TEXT PASSAGE.
::::
I'm in two as well. One of them is the very big one (last I checked it had 50,000 people) and another is only about 80 people. 

I saw a twitter meme of someone saying they had Raymond, and to DM them for their VENMO!


----------



## CodyYuki (Apr 28, 2020)

Totally agree with this really high prices being set becuase of some other greedy people, its just normal econ that runs through games like these where things can be rare and hard to get. Yet having a certain way to get something can ruin the fun at the chance of that happiness. Because of how easy it was to gain bells and such it's hard to having EVERYONE set a agreement on what the price of things should be.


----------



## Kyneria (Apr 28, 2020)

BeezyBee said:


> I'm in two as well. One of them is the very big one (last I checked it had 50,000 people) and another is only about 80 people.
> 
> I saw a twitter meme of someone saying they had Raymond, and to DM them for their VENMO!


Oh yeah I'm not a law expert, but as far as I know isn't that illegal? Does someone here know if selling AC stuff for real money can be considered illegal? I meant it's Nintendo's property but again, I'm not on the smart side when it comes to legal stuff and business


----------



## DJStarstryker (Apr 28, 2020)

I want Raymond, but he's definitely not worth 400 NMT. If I had 400 NMT, I'd rather go to 400 different islands to see what I get. I know it's not guaranteed to get him that way, but at least I think I'd have more fun that way. 

Besides, he'll eventually get an amiibo. And regardless, I think the price will go down for him as time goes on.


----------



## BeezyBee (Apr 28, 2020)

DJStarstryker said:


> I want Raymond, but he's definitely not worth 400 NMT. If I had 400 NMT, I'd rather go to 400 different islands to see what I get. I know it's not guaranteed to get him that way, but at least I think I'd have more fun that way.
> 
> Besides, he'll eventually get an amiibo. And regardless, I think the price will go down for him as time goes on.



Plus, I feel like you have a much better chance of finding him on a mystery island then earning enough miles to purchase hundreds of NMT.


----------



## JKDOS (Apr 28, 2020)

kylie32123 said:


> No- popular villagers shouldn't be free, but come on, 400 NMT's for Raymond, or Audie, or even Judy, is just ridiculous.



These villagers are new, so it's to be expected they will be infatuated in price. 

Is there a specific villager I can help you obtain outside of these and Ankha?



DJStarstryker said:


> I want Raymond, but he's definitely not worth 400 NMT. If I had 400 NMT, I'd rather go to 400 different islands to see what I get. I know it's not guaranteed to get him that way, but at least I think I'd have more fun that way.
> 
> Besides, he'll eventually get an amiibo. And regardless, I think the price will go down for him as time goes on.



Have you tried the campsite method? It seems to have worked for a few players.


----------



## Cancoon (Apr 28, 2020)

I agree it's frustrating how much people want however, I don't like when people say that there isn't a way of getting so many NMTs legitimately.
If you go to the Museum Shop on this forum (the art shops), some artists charge 10+ NMTs for their work. There are also people who charge services or items for NMT on the Nook's Cranny of this forum.
So it can easily be artists or people with shops on this website.
When I wanted to buy Marshal, I just sold TBT for NMT so there's that way too, if I ever need more I'll probably ask for more in my shop that I recently made.


----------



## Tiffany (Apr 28, 2020)
::::
SHORT PROBLEM A.
In the forum thread, what did Cancoon sell for NMT when wanting to buy Marshal?

(Dataset rows)
::::
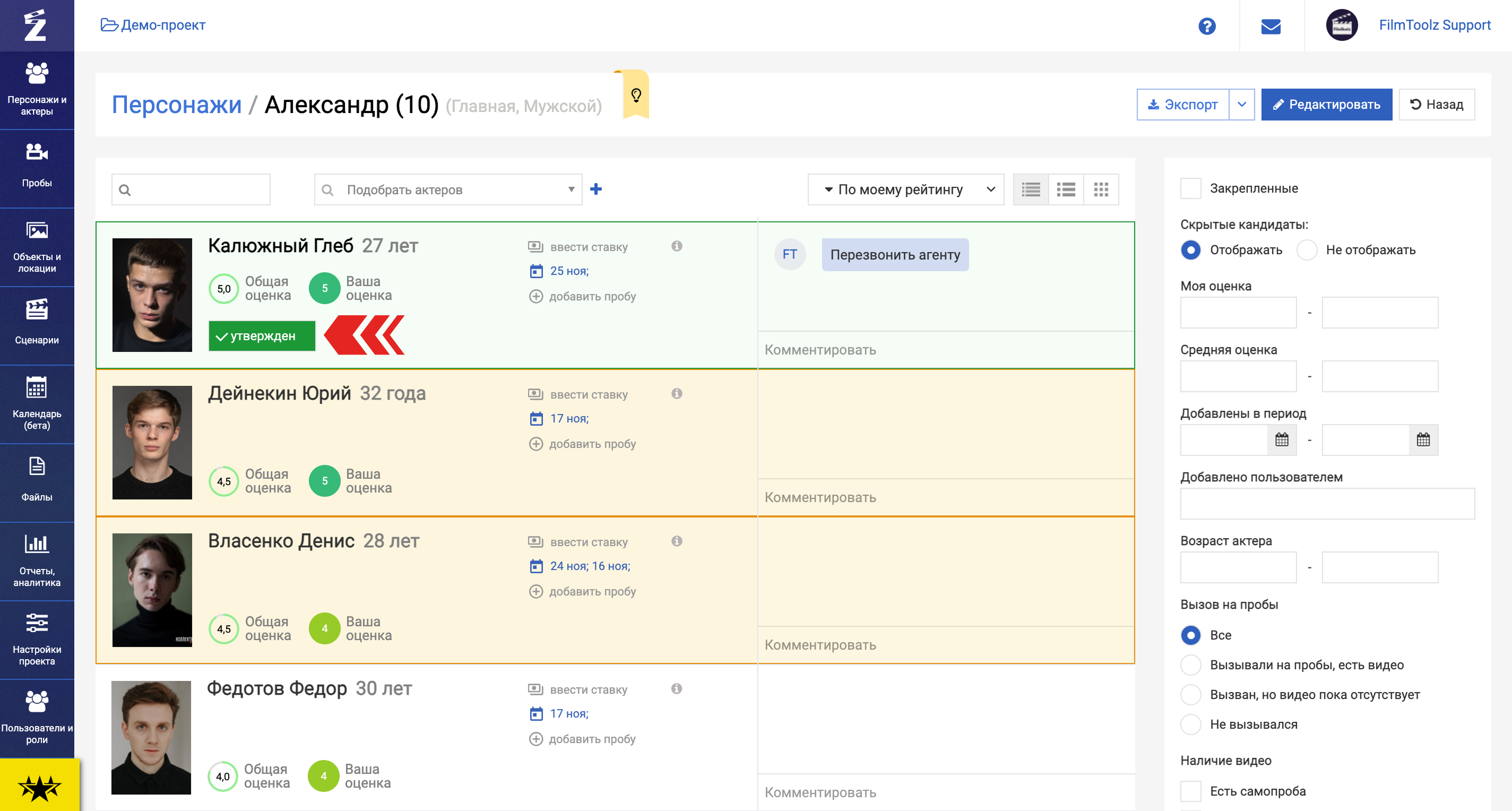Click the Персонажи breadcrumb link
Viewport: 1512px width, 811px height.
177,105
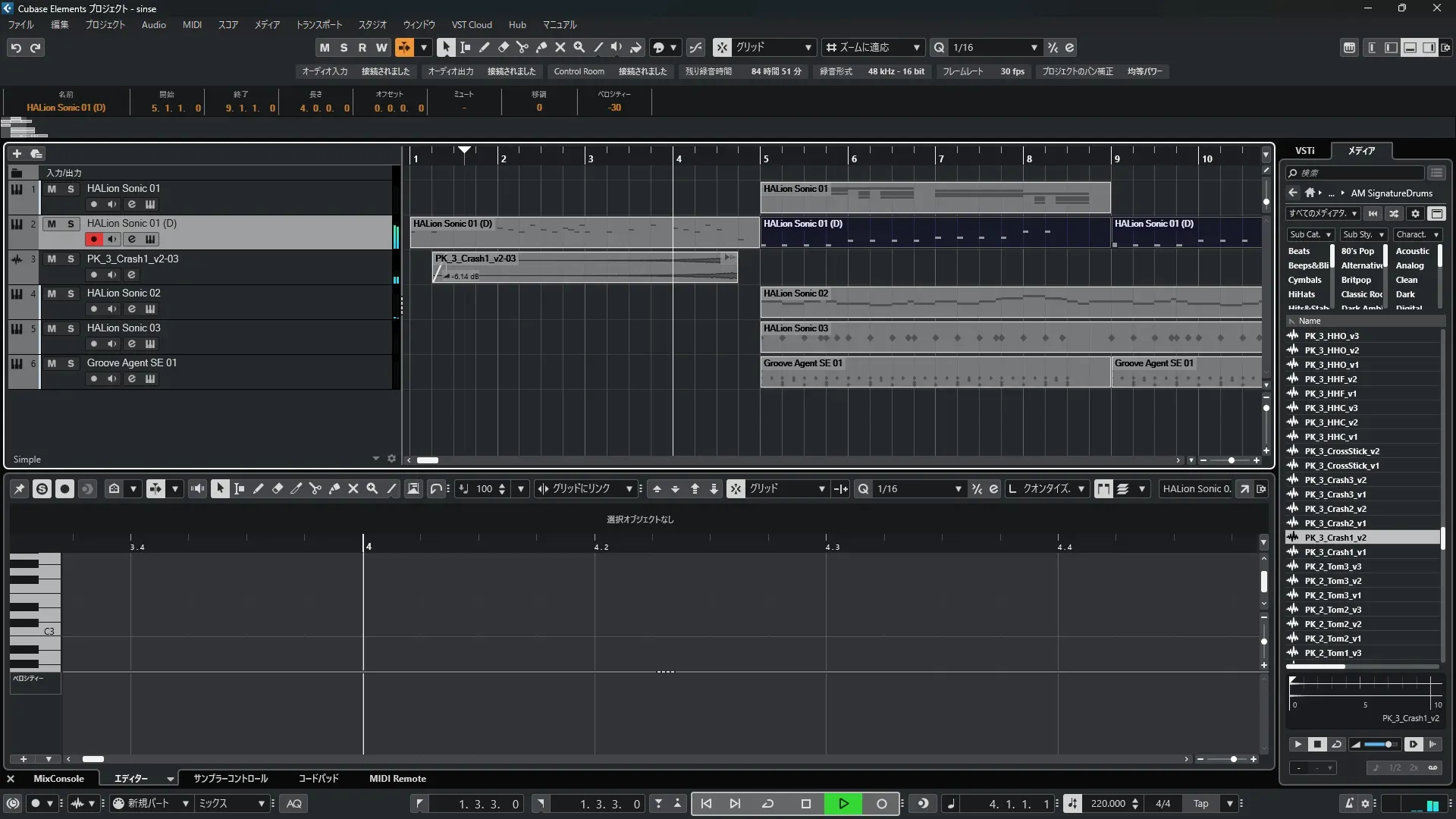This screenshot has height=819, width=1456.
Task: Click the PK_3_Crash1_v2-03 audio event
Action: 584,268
::::
SHORT PROBLEM B.
Can you write out every one of the dataset entries above again, line for line, without the pictures?

FULL ANSWER A.
TBT

FULL ANSWER B.
Click the Персонажи breadcrumb link
Viewport: 1512px width, 811px height.
177,105
This screenshot has height=819, width=1456.
Task: Click the PK_3_Crash1_v2-03 audio event
Action: 584,268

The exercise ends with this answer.